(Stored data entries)
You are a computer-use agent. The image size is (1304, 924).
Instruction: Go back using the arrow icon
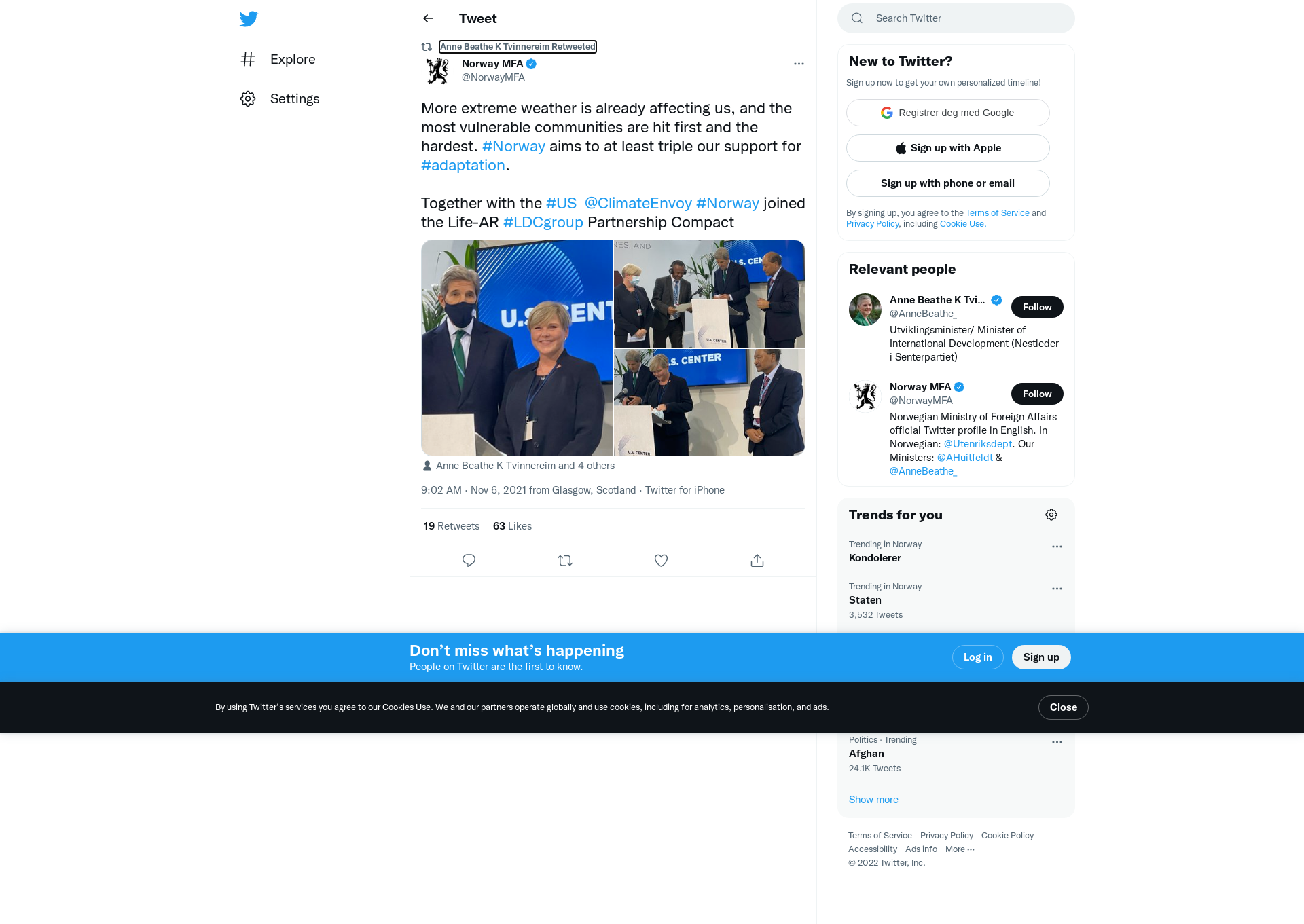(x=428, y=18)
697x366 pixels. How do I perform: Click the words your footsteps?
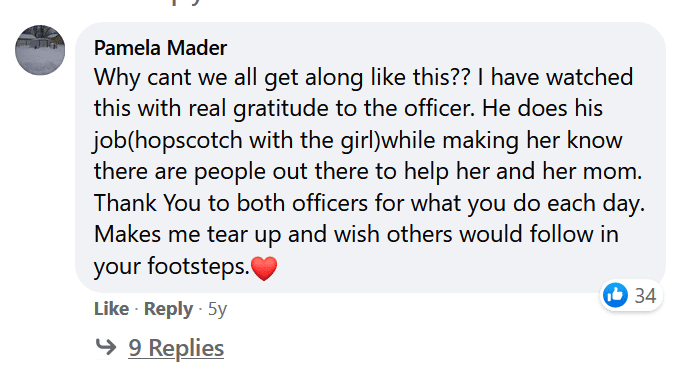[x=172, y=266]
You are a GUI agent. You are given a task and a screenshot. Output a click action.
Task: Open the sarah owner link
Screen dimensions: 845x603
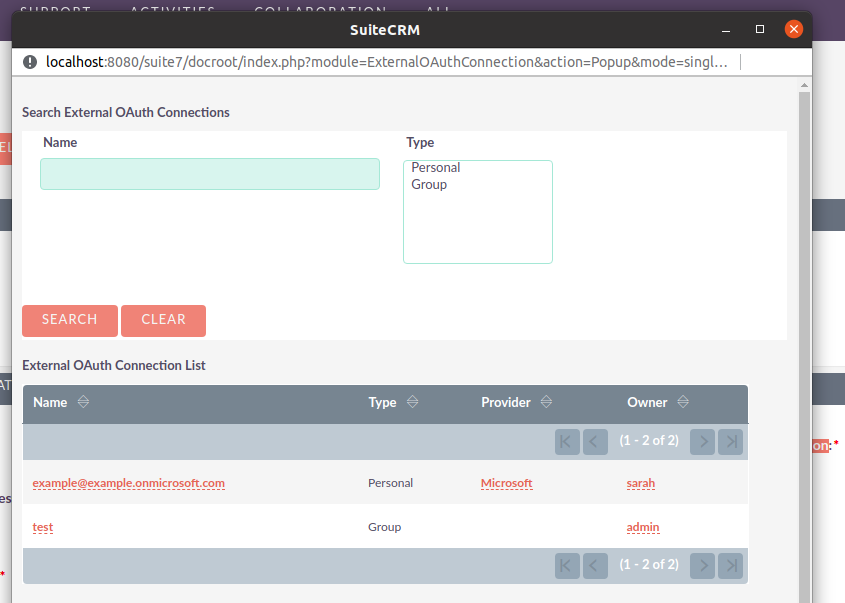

§ **What is required**: If a line in the records contains the string "agent", copy it out.

§ **Task result**:
You are a computer-use agent. The image size is (1304, 924).
You are a GUI agent. You are given a task and a screenshot. Output a click action.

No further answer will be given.